Texto da página:

________________________

Cristianismo e espiritismo
Léon Denis
Federação Espírita Brasileira – 17ª edição
Nota complementar nº 2
Sobre a origem dos evangelhos
O Antigo
Testamento é o livro sagrado de um povo — o povo hebreu; o Evangelho é o livro
sagrado da Humanidade. As verdades essenciais que ele contém acham-se ligadas
às tradições de todos os povos e de todas as idades.
A essas verdades,
porém, muitos elementos inferiores vieram associar-se.
Nesse ponto de
vista o Evangelho pode ser comparado a um vaso precioso em que, no meio da
poeira e das cinzas, se encontram pérolas e diamantes. A reunião dessas gemas
constitui a pura doutrina cristã.
Quanto à sua
verdadeira origem, admitindo que os Evangelhos canônicos sejam obra dos autores
de que trazem os nomes, é preciso notar que dois dentre eles, Marcos e Lucas,
se limitaram a transcrever o que lhes fora dito pelos discípulos. Os outros dois, Mateus e
João, conviveram com Jesus e recolheram os seus ensinos. Os seus Evangelhos, porém, não foram escritos
senão quarenta e sessenta anos depois da morte do Mestre.
A seguinte
passagem de Mateus, 23:35 — a menos que se trate de uma interpolação bem
verossímil — prova que essa obra é posterior à tomada de Jerusalém (ano 70).
Jesus dirige esta veemente apóstrofe aos fariseus: “Para que venha sobre
vós todo o sangue inocente que se tem derramado sobre a Terra, desde o sangue
de Abel até o sangue de Zacarias, filho de Baraquias, que vós matastes entre o
templo e o altar”.
Ora, segundo todos os historiadores
e, em particular, segundo FlaviusJosephus,141
esse assassínio foi praticado no ano 67, ou sejam trinta e quatro anos depois
da morte de Jesus.
Se atribuem ao Cristo a menção de um
fato que ele não pudera conhecer, ao que se não terão animado acerca de outros
pontos?!
Os Evangelhos não estão concordes
sobre os fatos mais notáveis atribuídos a Jesus. Assim, cada um deles refere de
modo diferente as suas derradeiras palavras. Segundo Mateus e Marcos, teriam
sido: Deus meu, Deus meu, por que me desamparaste?142 Conforme Lucas, o Cristo, ao
expirar, teria dito: Pai, nas tuas mãos encomendo o meu espírito,143 expressivo testemunho do amor
filial que o unia a Deus. João, finalmente, põe na sua boca estas palavras: Tudo
está cumprido.144
O mesmo se verifica relativamente à
primeira aparição de Jesus: ainda nisso os evangelistas não estão de acordo.
Mateus fala de duas mulheres que, juntas, o teriam visto. No dizer de Lucas,
foi aos dois discípulos que se dirigiam para Emaús que em primeiro lugar o
Cristo se mostrou. Marcos e João assinalam unicamente Maria Madalena como
testemunha de sua primeira aparição.145
Notemos ainda uma divergência acerca
da Ascensão: Mateus e João, os únicos companheiros de Jesus que escreveram
sobre a sua vida, dela não falam. Marcos a indica em Jerusalém (16:14 e 19), e
Lucas declara que ela teve lugar na Betânia (24: 50 e 51), no próprio dia da
ressurreição, ao passo que os Atos dos Apóstolos dizem ter sido quarenta
dias depois (Atos, 1:3).

________________________

Dados brutos:
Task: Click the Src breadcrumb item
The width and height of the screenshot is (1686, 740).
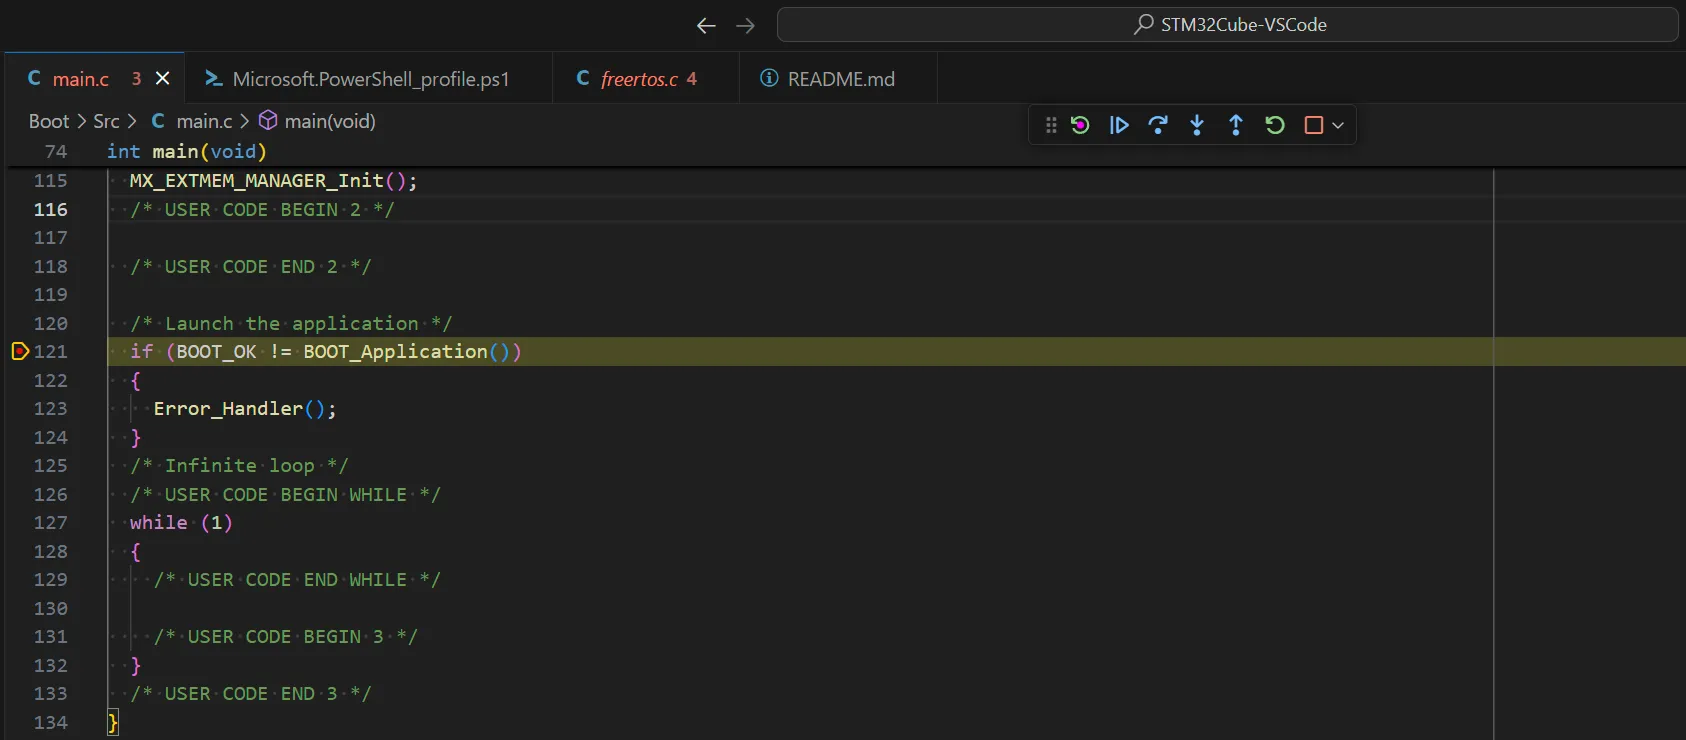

________________________

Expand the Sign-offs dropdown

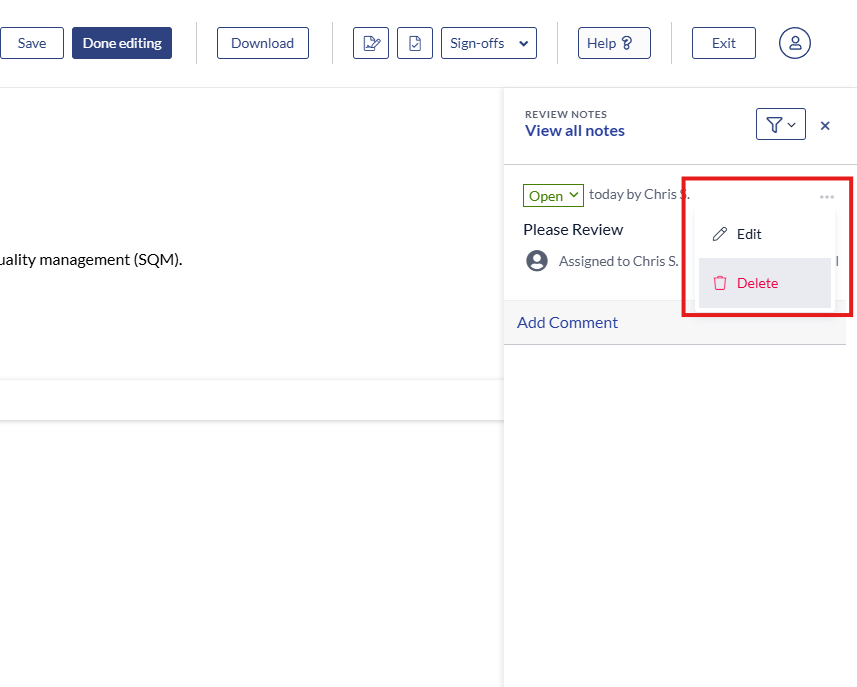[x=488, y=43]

________________________

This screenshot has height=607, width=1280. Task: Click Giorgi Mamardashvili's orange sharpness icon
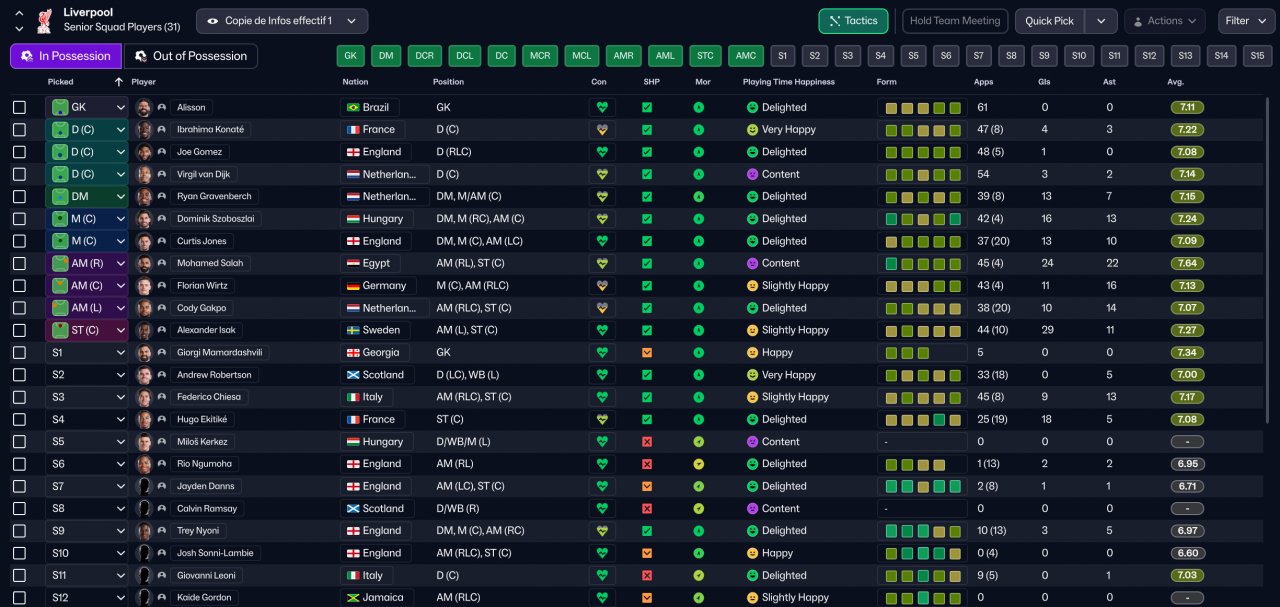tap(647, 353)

________________________

Tarefas a realizar:
a. Responda a estas perguntas sobre o texto acerca da origem dos evangelhos:
(i) Quais dois evangelistas se limitaram a transcrever o que lhes fora dito pelos discípulos?
(ii) Em que ano foi praticado o assassínio de Zacarias?
(iii) Segundo Lucas, em que lugar teve lugar a Ascensão?
b. Escreva o trecho do texto sobre a origem dos evangelhos desde "Nesse ponto de" até "morte do Mestre.", incluindo essas palavras.
c. Continue o texto sobre a origem dos evangelhos a partir do ponto em que ele termina.
Os registros são um material à parte, independente do texto.

Respostas esperadas:
a.
(i) Marcos e Lucas.
(ii) No ano 67.
(iii) Na Betânia.

b.
Nesse ponto de
vista o Evangelho pode ser comparado a um vaso precioso em que, no meio da
poeira e das cinzas, se encontram pérolas e diamantes. A reunião dessas gemas
constitui a pura doutrina cristã.
Quanto à sua
verdadeira origem, admitindo que os Evangelhos canônicos sejam obra dos autores
de que trazem os nomes, é preciso notar que dois dentre eles, Marcos e Lucas,
se limitaram a transcrever o que lhes fora dito pelos discípulos. Os outros dois, Mateus e
João, conviveram com Jesus e recolheram os seus ensinos. Os seus Evangelhos, porém, não foram escritos
senão quarenta e sessenta anos depois da morte do Mestre.

c.
Por outro lado, é evidente que o
último capítulo do evangelho de João não é do mesmo autor do resto da obra.
Este terminava primitivamente no
versículo 31 do capítulo 20, e o primeiro versículo que se lhe segue indica um
acréscimo.
João teria ousado dizer-se “o
discípulo que Jesus amava?”. Teria ele podido pretender que no mundo inteiro
não caberiam os livros em que se descrevessem os fatos e os gestos de Jesus?
(21:25). Se reconhecemos que foi acrescentado um capítulo inteiro a esse
evangelho, seremos levados a concluir que numerosas interpolações poderiam ter
sido feitas igualmente.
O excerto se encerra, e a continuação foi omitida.